• EXERCISE: From the essay below on workers and unions, print the passage starting with "I believe it’s" and going on through "short months ago.", word for word.

• TEXT FOR ANALYSIS:
━━━━━━
Workers Have Always Sacrificed
This year, as every past year, May 1st will come and go without much contemplation by anyone. As president of the Machinists Union Local 44 in Decatur, AL it doesn’t come as much of a surprise to me. I’m a fifth-generation Morgan County, AL resident, and fourth-generation unionist that works alongside some of the finest rocket builders in the world at United Launch Alliance in Decatur. Most people contribute the rockets we build that provide GPS, atmospheric conditions, strategic resources to our military, and many other services most Americans take for granted to “rocket scientists”, which could be further from the truth.
The fact is, much like May Day, the 8-hour workday, overtime, civil rights, child labor laws and most other things we workers take for granted, my sisters and brothers in organized labor and IAM Local 44 are rarely ever celebrated for what we have done for America and the American worker. Just as our veterans have sacrificed their lives to protect our way of life, and rightfully honored, so has organized labor seen its share of death while struggling to ensure every worker can go home to their families safe at the end of the day. Workers’ rights, just as our freedoms the military protect, isn’t something that is set stone. Without people willing to fight for those rights, we lose them. The decline of worker’s wages with the decline of unions the past 40 years isn’t just coincidental.
Throughout the years I’ve heard many talk about unions being unnecessary and that we may have served a purpose in the past but that we aren’t needed any longer. Unions have and continue to set the standards in not just salary and benefits but workplace safety as well. Amidst the pandemic, not only are we seeing the “essential” low wage workers at fast-food chains, grocery stores, gas stations, and big-box stores continue to work daily but my union brothers and sisters here and across our nation. We risk our health and the health of our families in an attempt to ensure our fellow Alabamians and Americans have some semblance of normalcy during this time.
I believe it’s past due to not only recognize what unions have done and continue to do for our way of life but to see a resurgence in organized labor and that it be far-reaching and extended to these essential workers that for years have so often been overlooked as “low skilled positions” that don’t deserve a fair living wage, decent benefits or health care.
May 1st will come and go and most people in Alabama will never stop to consider the workers that were executed trying to enact an 8-hour workday just as in a couple of years no one will ever remember the essential workers that gave their lives during this pandemic in an effort to continue providing services to the same people that were berating them just a few short months ago.
David Story is the President of the International Association of Machinists and Aerospace Workers Local Lodge 44 and a fifth-generation Morgan County, AL resident.
━━━━━━
• STORED DATA:
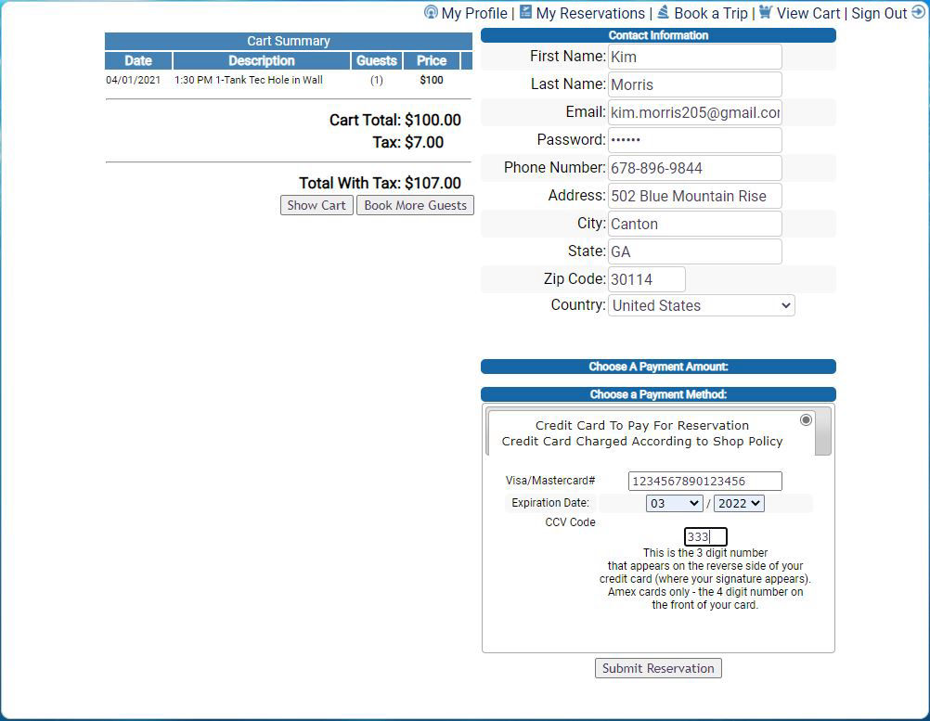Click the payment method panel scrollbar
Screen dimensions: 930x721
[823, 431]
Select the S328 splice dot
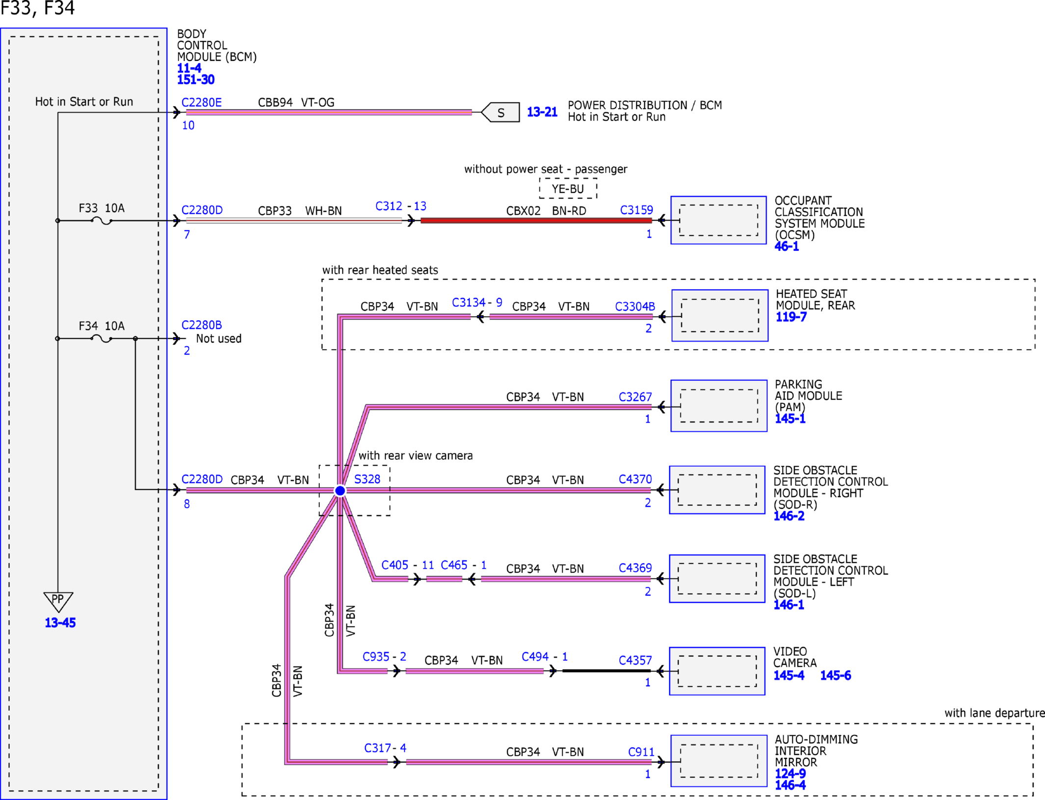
━━━━━━
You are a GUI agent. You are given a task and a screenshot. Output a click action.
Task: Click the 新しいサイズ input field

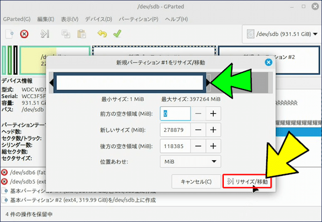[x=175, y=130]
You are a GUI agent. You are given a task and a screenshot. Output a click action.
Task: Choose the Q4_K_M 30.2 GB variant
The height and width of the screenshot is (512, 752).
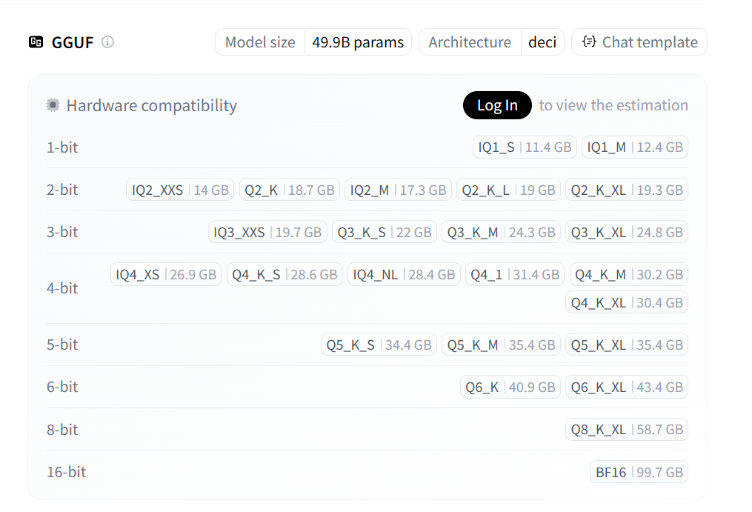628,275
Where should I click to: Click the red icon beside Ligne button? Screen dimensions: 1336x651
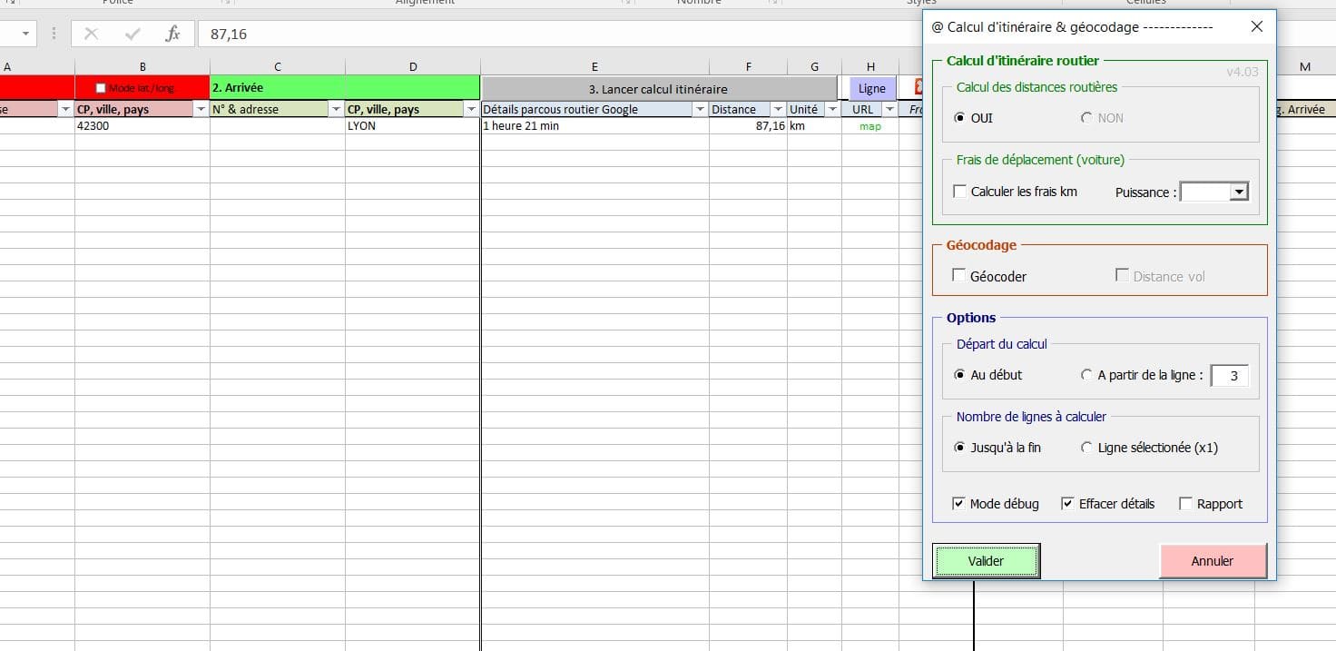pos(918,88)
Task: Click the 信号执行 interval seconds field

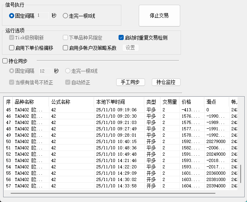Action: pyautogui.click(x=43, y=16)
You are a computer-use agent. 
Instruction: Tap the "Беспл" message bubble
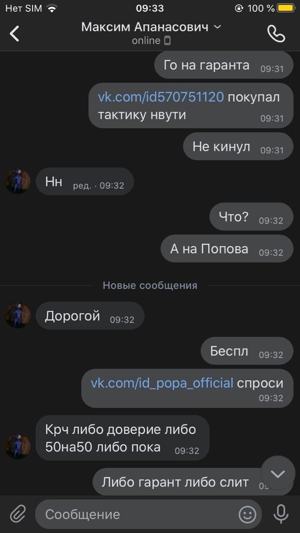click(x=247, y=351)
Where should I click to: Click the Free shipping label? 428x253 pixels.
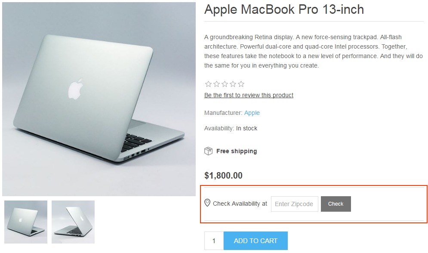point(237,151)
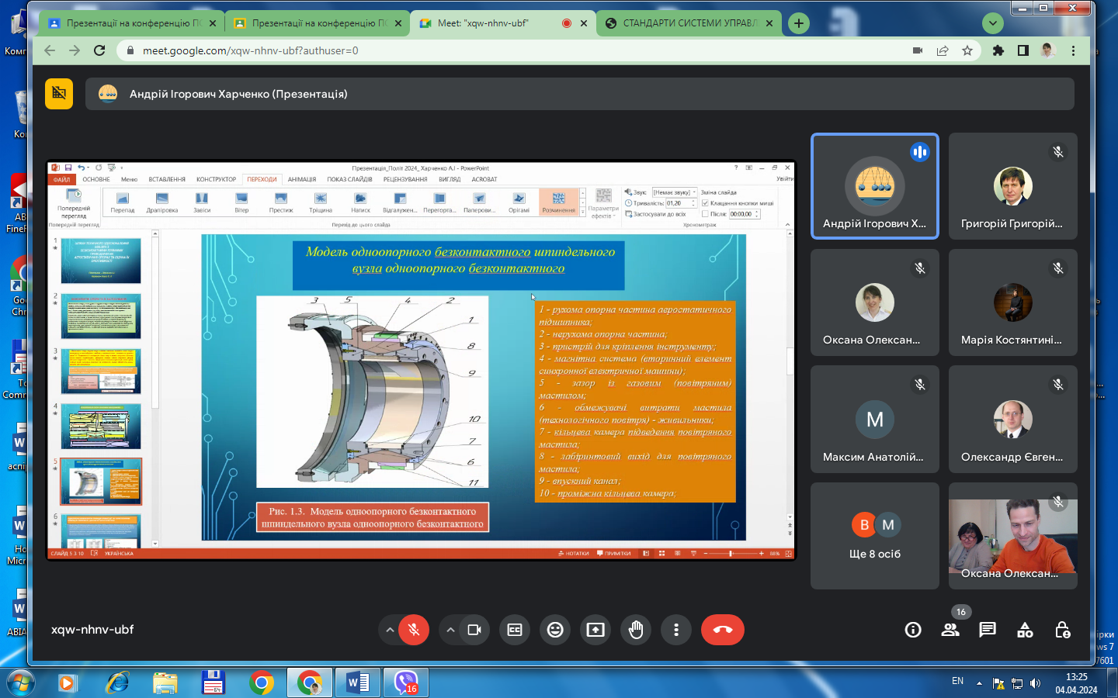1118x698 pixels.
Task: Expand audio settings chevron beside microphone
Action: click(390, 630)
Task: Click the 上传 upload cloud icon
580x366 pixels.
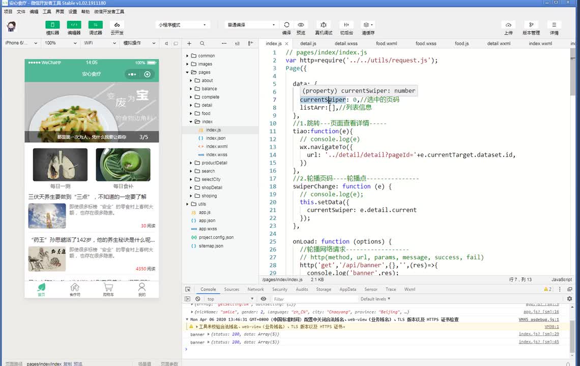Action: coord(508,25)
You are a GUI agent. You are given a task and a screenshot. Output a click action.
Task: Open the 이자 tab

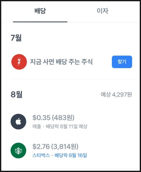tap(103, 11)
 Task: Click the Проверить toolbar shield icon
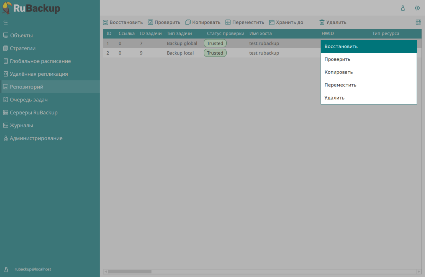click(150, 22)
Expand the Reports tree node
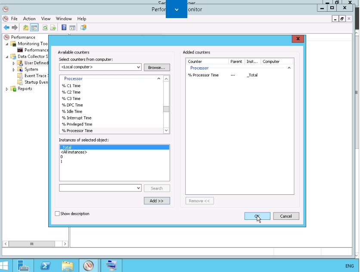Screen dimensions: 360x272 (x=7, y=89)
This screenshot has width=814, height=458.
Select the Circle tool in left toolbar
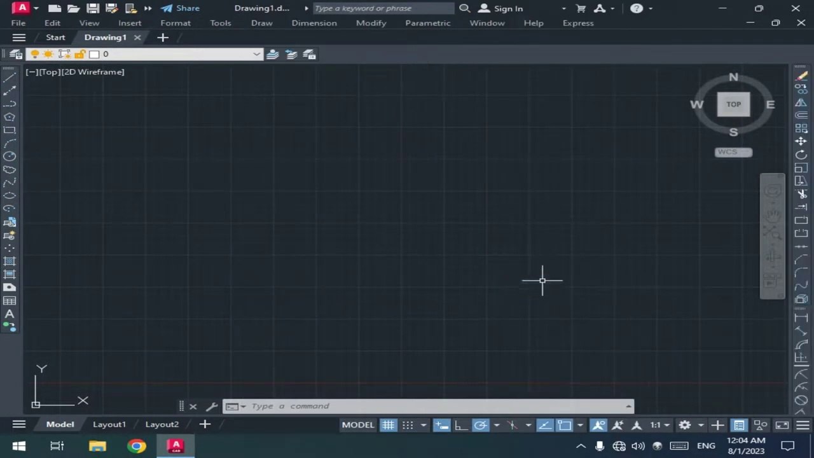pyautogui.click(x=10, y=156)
━━━━━━
• RESPONSE AREA:
I believe it’s past due to not only recognize what unions have done and continue to do for our way of life but to see a resurgence in organized labor and that it be far-reaching and extended to these essential workers that for years have so often been overlooked as “low skilled positions” that don’t deserve a fair living wage, decent benefits or health care.
May 1st will come and go and most people in Alabama will never stop to consider the workers that were executed trying to enact an 8-hour workday just as in a couple of years no one will ever remember the essential workers that gave their lives during this pandemic in an effort to continue providing services to the same people that were berating them just a few short months ago.